EXERCISE REQUIREMENTS:
Can you output the entries as a numbered list, starting at the line that contains "Viewport: 1258px width, 952px height." and ending at the last line of the entries, with blank lines skipped and the pictures left out?

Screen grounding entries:

▼▼▼

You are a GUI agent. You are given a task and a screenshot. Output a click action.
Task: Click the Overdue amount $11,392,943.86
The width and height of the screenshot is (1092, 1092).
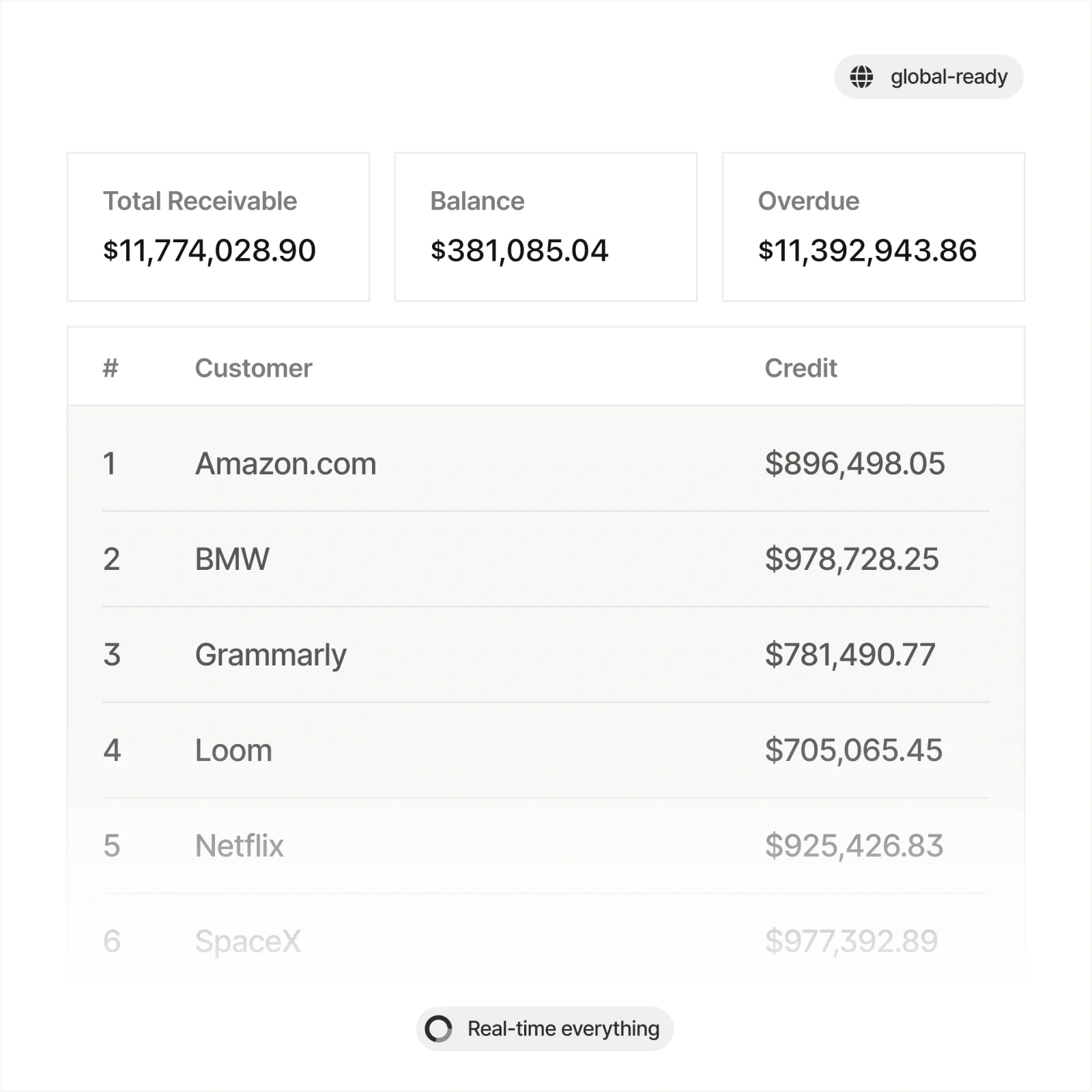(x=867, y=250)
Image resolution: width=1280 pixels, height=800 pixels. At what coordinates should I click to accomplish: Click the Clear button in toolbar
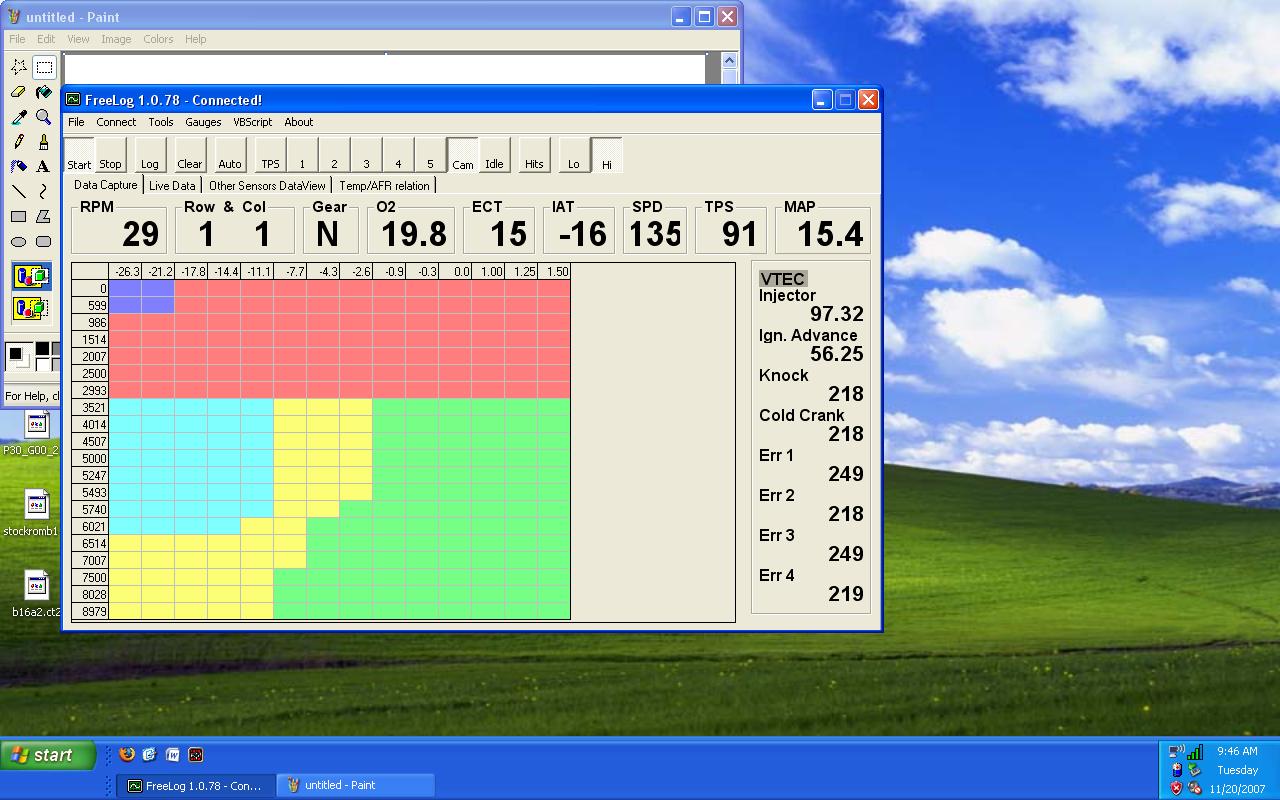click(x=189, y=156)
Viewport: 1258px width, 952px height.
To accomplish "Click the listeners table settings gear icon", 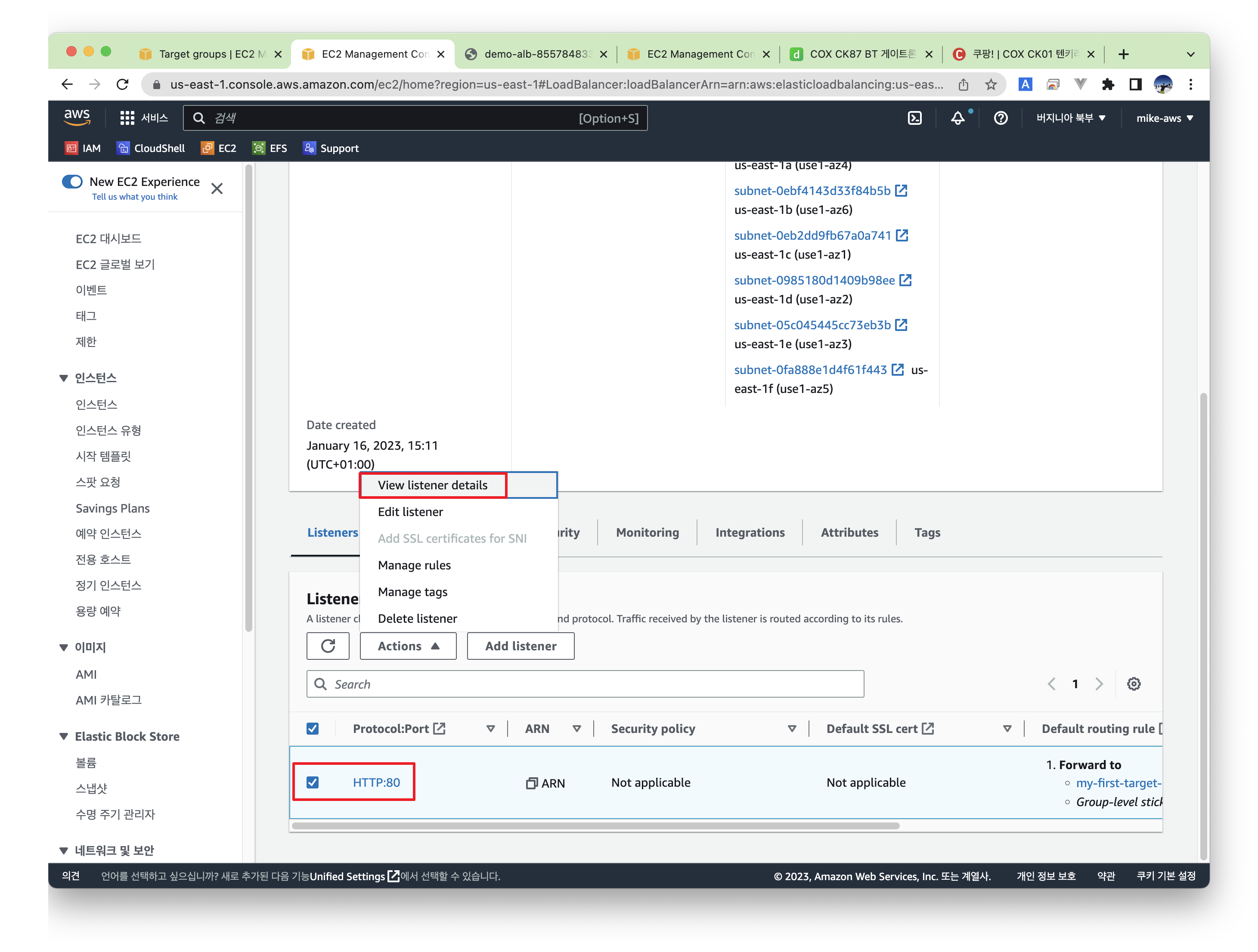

▲▲▲

EXERCISE SOLUTION:
1. Viewport: 1258px width, 952px height.
2. To accomplish "Click the listeners table settings gear icon", 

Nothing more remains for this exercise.